What you need to do — Write out the listing in full, matching it word for word.

Source material —
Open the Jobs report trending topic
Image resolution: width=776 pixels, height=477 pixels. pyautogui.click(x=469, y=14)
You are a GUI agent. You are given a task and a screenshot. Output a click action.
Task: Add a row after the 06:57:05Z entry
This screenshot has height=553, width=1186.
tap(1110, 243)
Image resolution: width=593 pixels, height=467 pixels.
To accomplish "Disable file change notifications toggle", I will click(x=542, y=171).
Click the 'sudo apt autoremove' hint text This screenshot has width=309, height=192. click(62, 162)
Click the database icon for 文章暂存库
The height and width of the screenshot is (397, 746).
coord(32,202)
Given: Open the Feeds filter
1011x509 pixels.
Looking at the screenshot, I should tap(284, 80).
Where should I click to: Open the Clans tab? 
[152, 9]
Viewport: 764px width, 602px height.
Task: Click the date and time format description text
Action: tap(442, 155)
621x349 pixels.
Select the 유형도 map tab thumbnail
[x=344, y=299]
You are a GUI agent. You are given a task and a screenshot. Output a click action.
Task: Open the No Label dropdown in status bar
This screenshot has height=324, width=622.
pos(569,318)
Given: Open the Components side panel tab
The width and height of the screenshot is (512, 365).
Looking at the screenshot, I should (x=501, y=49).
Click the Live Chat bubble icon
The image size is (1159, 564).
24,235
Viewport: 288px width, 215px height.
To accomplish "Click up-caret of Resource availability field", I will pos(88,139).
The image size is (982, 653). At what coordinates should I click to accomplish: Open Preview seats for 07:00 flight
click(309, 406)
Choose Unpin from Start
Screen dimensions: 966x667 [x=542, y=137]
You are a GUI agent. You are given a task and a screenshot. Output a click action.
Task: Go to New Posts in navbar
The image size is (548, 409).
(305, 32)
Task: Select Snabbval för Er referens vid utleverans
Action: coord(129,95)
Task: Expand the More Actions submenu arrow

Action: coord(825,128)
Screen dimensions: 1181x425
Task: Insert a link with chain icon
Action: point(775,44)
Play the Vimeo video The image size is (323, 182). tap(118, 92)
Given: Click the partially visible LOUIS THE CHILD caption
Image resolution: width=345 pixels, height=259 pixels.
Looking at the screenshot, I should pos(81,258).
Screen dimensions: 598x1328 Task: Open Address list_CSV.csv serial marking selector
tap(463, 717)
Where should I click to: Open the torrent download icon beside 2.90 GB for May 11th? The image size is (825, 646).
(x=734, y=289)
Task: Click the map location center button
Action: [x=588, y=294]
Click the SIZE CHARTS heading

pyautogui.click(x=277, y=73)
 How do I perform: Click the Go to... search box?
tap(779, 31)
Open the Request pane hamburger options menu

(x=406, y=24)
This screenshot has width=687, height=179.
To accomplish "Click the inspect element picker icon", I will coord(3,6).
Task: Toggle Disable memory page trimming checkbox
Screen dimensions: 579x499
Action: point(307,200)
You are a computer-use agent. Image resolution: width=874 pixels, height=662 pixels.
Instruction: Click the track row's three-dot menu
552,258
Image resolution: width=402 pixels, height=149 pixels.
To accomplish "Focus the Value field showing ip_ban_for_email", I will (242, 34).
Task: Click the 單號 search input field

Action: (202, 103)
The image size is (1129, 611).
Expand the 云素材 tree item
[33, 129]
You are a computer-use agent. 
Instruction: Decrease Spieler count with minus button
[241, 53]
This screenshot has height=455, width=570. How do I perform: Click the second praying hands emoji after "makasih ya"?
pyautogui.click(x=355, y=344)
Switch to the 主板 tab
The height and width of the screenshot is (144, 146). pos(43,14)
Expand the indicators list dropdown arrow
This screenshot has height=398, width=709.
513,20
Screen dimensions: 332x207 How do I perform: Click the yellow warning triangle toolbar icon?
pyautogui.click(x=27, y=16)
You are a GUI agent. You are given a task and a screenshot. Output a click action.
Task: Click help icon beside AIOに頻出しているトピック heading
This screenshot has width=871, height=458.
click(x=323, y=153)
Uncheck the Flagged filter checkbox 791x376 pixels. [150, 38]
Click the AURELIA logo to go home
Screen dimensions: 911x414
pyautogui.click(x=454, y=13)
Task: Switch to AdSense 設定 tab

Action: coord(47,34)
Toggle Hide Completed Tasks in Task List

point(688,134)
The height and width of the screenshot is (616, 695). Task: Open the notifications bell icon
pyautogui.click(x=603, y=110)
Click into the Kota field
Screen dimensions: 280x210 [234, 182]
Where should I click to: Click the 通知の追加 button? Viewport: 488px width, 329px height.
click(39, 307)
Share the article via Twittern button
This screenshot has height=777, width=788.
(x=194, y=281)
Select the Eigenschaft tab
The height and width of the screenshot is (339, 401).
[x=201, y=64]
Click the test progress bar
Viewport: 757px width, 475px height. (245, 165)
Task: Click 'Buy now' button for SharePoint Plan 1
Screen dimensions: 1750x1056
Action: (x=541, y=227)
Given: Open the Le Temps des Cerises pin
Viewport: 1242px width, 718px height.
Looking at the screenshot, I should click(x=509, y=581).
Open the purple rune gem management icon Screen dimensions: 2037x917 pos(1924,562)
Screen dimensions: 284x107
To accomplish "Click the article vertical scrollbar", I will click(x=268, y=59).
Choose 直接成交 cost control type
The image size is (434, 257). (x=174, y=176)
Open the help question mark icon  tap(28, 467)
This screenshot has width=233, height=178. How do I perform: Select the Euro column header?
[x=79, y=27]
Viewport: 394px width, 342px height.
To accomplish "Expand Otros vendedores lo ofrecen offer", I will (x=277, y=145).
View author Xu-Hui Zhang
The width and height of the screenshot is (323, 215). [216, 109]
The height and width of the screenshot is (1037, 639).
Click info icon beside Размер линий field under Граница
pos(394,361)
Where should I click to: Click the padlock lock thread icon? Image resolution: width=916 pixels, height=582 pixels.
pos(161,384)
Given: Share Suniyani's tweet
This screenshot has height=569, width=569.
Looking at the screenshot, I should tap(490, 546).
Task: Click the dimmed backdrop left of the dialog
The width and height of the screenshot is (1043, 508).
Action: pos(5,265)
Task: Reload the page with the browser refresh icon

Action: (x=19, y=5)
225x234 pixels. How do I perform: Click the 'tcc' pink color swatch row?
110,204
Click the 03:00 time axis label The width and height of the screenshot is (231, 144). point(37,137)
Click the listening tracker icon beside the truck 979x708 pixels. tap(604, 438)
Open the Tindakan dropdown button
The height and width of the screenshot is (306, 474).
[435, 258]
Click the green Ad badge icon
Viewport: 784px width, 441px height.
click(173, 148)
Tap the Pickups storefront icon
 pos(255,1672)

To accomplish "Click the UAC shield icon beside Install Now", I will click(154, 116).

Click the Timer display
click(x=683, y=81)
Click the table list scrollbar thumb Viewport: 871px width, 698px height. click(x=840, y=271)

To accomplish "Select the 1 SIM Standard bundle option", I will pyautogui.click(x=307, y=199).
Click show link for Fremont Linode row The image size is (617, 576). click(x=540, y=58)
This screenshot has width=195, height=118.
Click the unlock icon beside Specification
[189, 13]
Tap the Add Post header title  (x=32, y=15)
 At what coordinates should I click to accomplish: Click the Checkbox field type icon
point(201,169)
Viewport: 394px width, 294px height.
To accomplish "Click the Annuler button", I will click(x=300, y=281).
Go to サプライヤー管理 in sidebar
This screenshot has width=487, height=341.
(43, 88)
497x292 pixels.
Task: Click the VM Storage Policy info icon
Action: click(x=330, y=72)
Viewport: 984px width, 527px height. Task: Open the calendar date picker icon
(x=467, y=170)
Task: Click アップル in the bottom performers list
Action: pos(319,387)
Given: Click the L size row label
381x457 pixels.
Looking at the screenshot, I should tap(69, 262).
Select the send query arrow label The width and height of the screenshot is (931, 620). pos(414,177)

Output for this exercise —
Open the Jobs report trending topic
Image resolution: width=776 pixels, height=477 pixels. pyautogui.click(x=469, y=14)
You are a GUI agent. You are given a task and a screenshot. Output a click action.
Task: Add a row after the 06:57:05Z entry
This screenshot has height=553, width=1186.
tap(1110, 243)
Image resolution: width=593 pixels, height=467 pixels.
To accomplish "Disable file change notifications toggle", I will click(x=542, y=171).
Click the 'sudo apt autoremove' hint text This screenshot has width=309, height=192. click(62, 162)
Click the database icon for 文章暂存库
The height and width of the screenshot is (397, 746).
coord(32,202)
Given: Open the Feeds filter
1011x509 pixels.
Looking at the screenshot, I should tap(284, 80).
Where should I click to: Open the Clans tab? 
[152, 9]
Viewport: 764px width, 602px height.
Task: Click the date and time format description text
Action: tap(442, 155)
621x349 pixels.
Select the 유형도 map tab thumbnail
[x=344, y=299]
You are a GUI agent. You are given a task and a screenshot. Output a click action.
Task: Open the No Label dropdown in status bar
This screenshot has height=324, width=622.
pos(569,318)
Given: Open the Components side panel tab
The width and height of the screenshot is (512, 365).
Looking at the screenshot, I should (x=501, y=49).
Click the Live Chat bubble icon
The image size is (1159, 564).
24,235
Viewport: 288px width, 215px height.
To accomplish "Click up-caret of Resource availability field", I will pos(88,139).
The image size is (982, 653). At what coordinates should I click to accomplish: Open Preview seats for 07:00 flight
click(309, 406)
Choose Unpin from Start
Screen dimensions: 966x667 [x=542, y=137]
You are a GUI agent. You are given a task and a screenshot. Output a click action.
Task: Go to New Posts in navbar
The image size is (548, 409).
(305, 32)
Task: Select Snabbval för Er referens vid utleverans
Action: coord(129,95)
Task: Expand the More Actions submenu arrow

Action: coord(825,128)
Screen dimensions: 1181x425
Task: Insert a link with chain icon
Action: point(775,44)
Play the Vimeo video The image size is (323, 182). tap(118, 92)
Given: Click the partially visible LOUIS THE CHILD caption
Image resolution: width=345 pixels, height=259 pixels.
Looking at the screenshot, I should pos(81,258).
Screen dimensions: 598x1328 Task: Open Address list_CSV.csv serial marking selector
tap(463, 717)
Where should I click to: Open the torrent download icon beside 2.90 GB for May 11th? The image size is (825, 646).
(x=734, y=289)
Task: Click the map location center button
Action: [x=588, y=294]
Click the SIZE CHARTS heading

pyautogui.click(x=277, y=73)
 How do I perform: Click the Go to... search box?
tap(779, 31)
Open the Request pane hamburger options menu

(x=406, y=24)
This screenshot has width=687, height=179.
To accomplish "Click the inspect element picker icon", I will coord(3,6).
Task: Toggle Disable memory page trimming checkbox
Screen dimensions: 579x499
Action: point(307,200)
You are a computer-use agent. Image resolution: width=874 pixels, height=662 pixels.
Instruction: Click the track row's three-dot menu
552,258
Image resolution: width=402 pixels, height=149 pixels.
To accomplish "Focus the Value field showing ip_ban_for_email", I will (242, 34).
Task: Click the 單號 search input field

Action: (202, 103)
The image size is (1129, 611).
Expand the 云素材 tree item
[33, 129]
You are a computer-use agent. 
Instruction: Decrease Spieler count with minus button
[241, 53]
This screenshot has height=455, width=570. How do I perform: Click the second praying hands emoji after "makasih ya"?
pyautogui.click(x=355, y=344)
Switch to the 主板 tab
The height and width of the screenshot is (144, 146). pos(43,14)
Expand the indicators list dropdown arrow
This screenshot has height=398, width=709.
513,20
Screen dimensions: 332x207 How do I perform: Click the yellow warning triangle toolbar icon?
pyautogui.click(x=27, y=16)
You are a GUI agent. You are given a task and a screenshot. Output a click action.
Task: Click help icon beside AIOに頻出しているトピック heading
This screenshot has width=871, height=458.
click(x=323, y=153)
Uncheck the Flagged filter checkbox 791x376 pixels. [150, 38]
Click the AURELIA logo to go home
Screen dimensions: 911x414
pyautogui.click(x=454, y=13)
Task: Switch to AdSense 設定 tab

Action: coord(47,34)
Toggle Hide Completed Tasks in Task List

point(688,134)
The height and width of the screenshot is (616, 695). Task: Open the notifications bell icon
pyautogui.click(x=603, y=110)
Click into the Kota field
Screen dimensions: 280x210 [234, 182]
Where should I click to: Click the 通知の追加 button? Viewport: 488px width, 329px height.
click(39, 307)
Share the article via Twittern button
This screenshot has height=777, width=788.
(x=194, y=281)
Select the Eigenschaft tab
The height and width of the screenshot is (339, 401).
[x=201, y=64]
Click the test progress bar
Viewport: 757px width, 475px height. (245, 165)
Task: Click 'Buy now' button for SharePoint Plan 1
Screen dimensions: 1750x1056
Action: (x=541, y=227)
Given: Open the Le Temps des Cerises pin
Viewport: 1242px width, 718px height.
Looking at the screenshot, I should click(x=509, y=581).
Open the purple rune gem management icon Screen dimensions: 2037x917 pos(1924,562)
Screen dimensions: 284x107
To accomplish "Click the article vertical scrollbar", I will click(x=268, y=59).
Choose 直接成交 cost control type
The image size is (434, 257). (x=174, y=176)
Open the help question mark icon  tap(28, 467)
This screenshot has width=233, height=178. How do I perform: Select the Euro column header?
[x=79, y=27]
Viewport: 394px width, 342px height.
To accomplish "Expand Otros vendedores lo ofrecen offer", I will (x=277, y=145).
View author Xu-Hui Zhang
The width and height of the screenshot is (323, 215). [216, 109]
The height and width of the screenshot is (1037, 639).
Click info icon beside Размер линий field under Граница
pos(394,361)
Where should I click to: Click the padlock lock thread icon? Image resolution: width=916 pixels, height=582 pixels.
pos(161,384)
Given: Share Suniyani's tweet
This screenshot has height=569, width=569.
Looking at the screenshot, I should tap(490, 546).
Task: Click the dimmed backdrop left of the dialog
The width and height of the screenshot is (1043, 508).
Action: pos(5,265)
Task: Reload the page with the browser refresh icon

Action: (x=19, y=5)
225x234 pixels. How do I perform: Click the 'tcc' pink color swatch row?
110,204
Click the 03:00 time axis label The width and height of the screenshot is (231, 144). point(37,137)
Click the listening tracker icon beside the truck 979x708 pixels. tap(604, 438)
Open the Tindakan dropdown button
The height and width of the screenshot is (306, 474).
[435, 258]
Click the green Ad badge icon
Viewport: 784px width, 441px height.
click(173, 148)
Tap the Pickups storefront icon
 pos(255,1672)

To accomplish "Click the UAC shield icon beside Install Now", I will click(154, 116).

Click the Timer display
click(x=683, y=81)
Click the table list scrollbar thumb Viewport: 871px width, 698px height. click(x=840, y=271)

To accomplish "Select the 1 SIM Standard bundle option", I will pyautogui.click(x=307, y=199).
Click show link for Fremont Linode row The image size is (617, 576). click(x=540, y=58)
This screenshot has width=195, height=118.
Click the unlock icon beside Specification
[189, 13]
Tap the Add Post header title  (x=32, y=15)
 At what coordinates should I click to accomplish: Click the Checkbox field type icon
point(201,169)
Viewport: 394px width, 294px height.
To accomplish "Click the Annuler button", I will click(x=300, y=281).
Go to サプライヤー管理 in sidebar
This screenshot has width=487, height=341.
(43, 88)
497x292 pixels.
Task: Click the VM Storage Policy info icon
Action: click(x=330, y=72)
Viewport: 984px width, 527px height. Task: Open the calendar date picker icon
(x=467, y=170)
Task: Click アップル in the bottom performers list
Action: pos(319,387)
Given: Click the L size row label
381x457 pixels.
Looking at the screenshot, I should tap(69, 262).
Select the send query arrow label The width and height of the screenshot is (931, 620). pos(414,177)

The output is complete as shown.